Со временем я побывал во всех частях света, в Австралии удачно участвовал в выставке — дал картины, написанные на Шпицбергене. Время шло, через четыре года голова наполнилась яркими впечатлениями, но карман неизменно оставался пустым. Мне стало казаться, что материал для большой и серьезной вещи у меня уже готов, но большую картину нужно писать в большой мастерской после многочисленных эскизов и набросков. Большая картина — это годы самозабвенного труда, когда уже не будет необходимости думать о средствах нужных для жизни. Я не хотел быть вторым Ван Гогом, но где и как добыть нужные средства — не знал.
Глава 2. Человек без места
Белый пароход ровной чертой вспарывает синий шелк моря.
Я стою у борта уже не один час и все-таки мне не скучно: полузакрыв глаза, я наблюдаю рождение новых и новых волн. Вот впереди из-под острого корабельного носа поднимается юная волна. В избытке сил она встает на дыбы и яростно бьет в спину другую, стараясь подмять ее под себя, спеша занять ее место.

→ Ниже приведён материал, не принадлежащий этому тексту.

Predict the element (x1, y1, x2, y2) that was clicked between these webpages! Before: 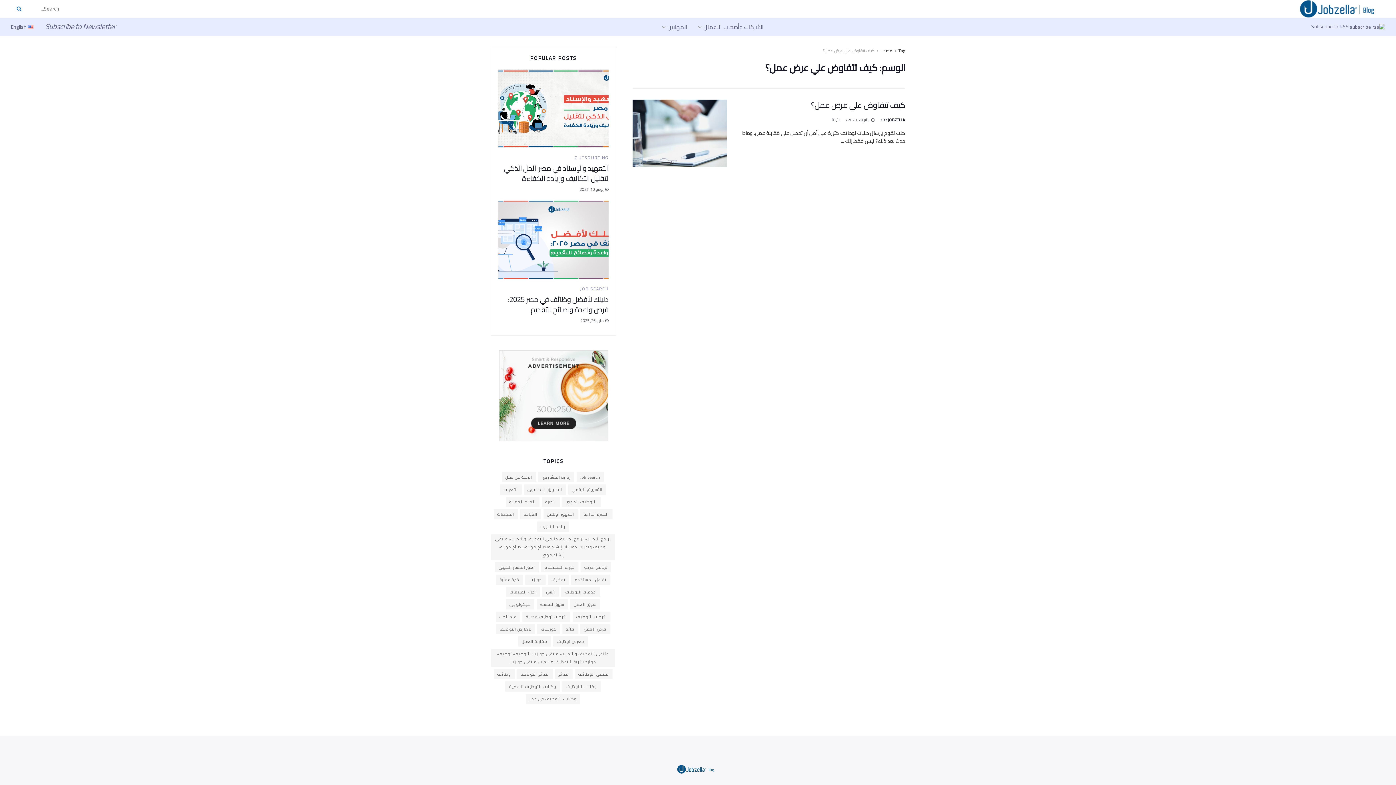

О молодость! О время, когда жизненная борьба кажется только забавной игрой…
В Нью-Йорке у меня жил дальний родственник, он работал в рекламном бюро. Для европейцев непонятно значение рекламы, а в Америке это прекрасно оплачиваемая специальность, это наука, это искусство, это большой бизнес. В год Соединенные Штаты тратят на всесторонне продуманную и прекрасно выполненную рекламу сотни миллионов долларов. Мой родственник устроил мне заказ на одно объявление в самом читаемом журнале, бастионе мещанства, ограниченности и консерватизма. Заказ не был материальной помощью, скорее — развлечением, шуткой. Я сделал рисунок, судно снялось, и телеграмма о том, что я принят на постоянную работу в могущественный рекламный трест «Старспенглд Беннер», застала меня уже в Пернамбуку. Американцы умеют делать выбор и любят рисковать, ставя на непроверенного коня. Точнее, они этого коня сами делают. Мне сказали, что выбор пал на меня потому, что в моем рисунке что-то есть. Не знаю, я сделал рисунок из озорства, совершенно не надеясь, что он будет принят, и, тем более, не ожидая успеха.
Рисунок изображал Голгофу, двух разбойников и Иисуса на кресте. Римский воин на копье подает Спасителю губку, смоченную в уксусе. Мне удались звероподобные лица разбойников и воина и еще лучше — божественное, неземное очарование лица распятого, когда он слегка отвернул прекрасное лицо от губки и произносит слова, отпечатанные над рисунком жирным шрифтом: «Нет, я люблю уксус только фирмы “Гопкинс”!»